This study evaluates the association of anthropometric indexes and the incidence of type 2 diabetes mellitus (T2DM) after a 5-year follow-up. This analysis included 1091 middle-aged participants (57% women, mean age 47 ± 15 years) who were free of T2DM at baseline and attended two health examinations cycles [cycle 1 (2005–2006) and cycle 2 (2010–2013)]. As expected, the participants who developed T2DM after five years (3.8%) had the worst metabolic profile with higher hypertension, dyslipidemia, and obesity rates. Besides, using mixed-effects logistic regression and adjustment for sex, age, and glucose, we found that one unit increase in body adiposity index (BAI) was associated with an 8% increase in their risk of developing T2DM (odds ratio [OR] = 1.08 [95% CI, 1.02–1.14]) and visceral adiposity index (VAI) was associated with a risk increase of 11% (OR = 1.11 [95% CI, 1.00–1.22]). Moreover, a one-unit increase in the triglycerides-glucose index (TyG) was associated with more than four times the risk of developing T2DM (OR = 4.27 [95% CI, 1.01–17.97]). The interquartile range odds ratio for the continuous predictors showed that TyG had the best discriminating performance. However, when any of them were additionally adjusted for waist circumference (WC) or even body mass index (BMI), all adiposity indexes lost the effect in predicting T2DM. In conclusion, TyG had the most substantial predictive power among all three indexes. However, neither BAI, VAI, nor TyG were superior to WC or BMI for predicting the risk of developing T2DM in a middle-aged normoglycemic sample in this rural Brazilian population.

Introduction

Type 2 diabetes mellitus (T2DM) is a problem approaching epidemic proportions globally. Data from the International Diabetes Federation indicated 463 million cases in 2019, expecting a 51% increase by 2045 [1]. Such a problem is even more severe, considering that an estimated 50% of cases remain undiagnosed [1]. Amid this global public health problem, Brazil ranks fifth in diabetic individuals in the world. About 16.8 million Brazilian adults are diagnosed with T2DM, which means one in nine has the disease. The causes for such a high number of cases have not been appropriately characterized, although many studies indicate a strong association with diet quality, lack of physical activity, and obesity. In Brazil, obesity is one of the most critical risk factors for various diseases [2], including T2DM.

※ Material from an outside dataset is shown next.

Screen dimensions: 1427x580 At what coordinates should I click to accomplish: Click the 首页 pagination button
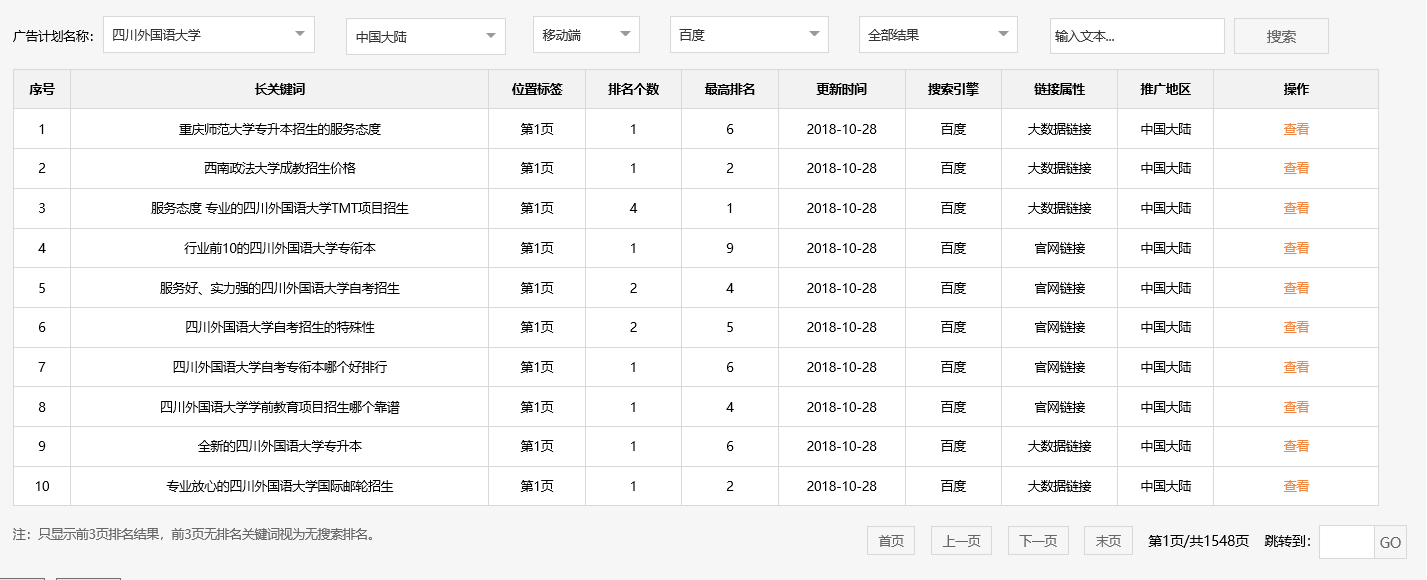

Then the scientific community has been looking for clinical methods to prevent the T2DM onset. Previous studies have explored the association between some anthropometric indexes and T2DM, besides recognized obesity measurements such as waist circumference (WC) or body mass index (BMI). Developed by Bergman et al. [3], body adiposity index (BAI) is one of the most investigated proxies, showing to be associated with T2DM [46]. Alternatively, the visceral adiposity index (VAI) has gained prominence concerning the risk of metabolic diseases [710]. Another marker, which has proved essential in the study of T2DM, is the triglyceride-glucose index (TyG) [1115].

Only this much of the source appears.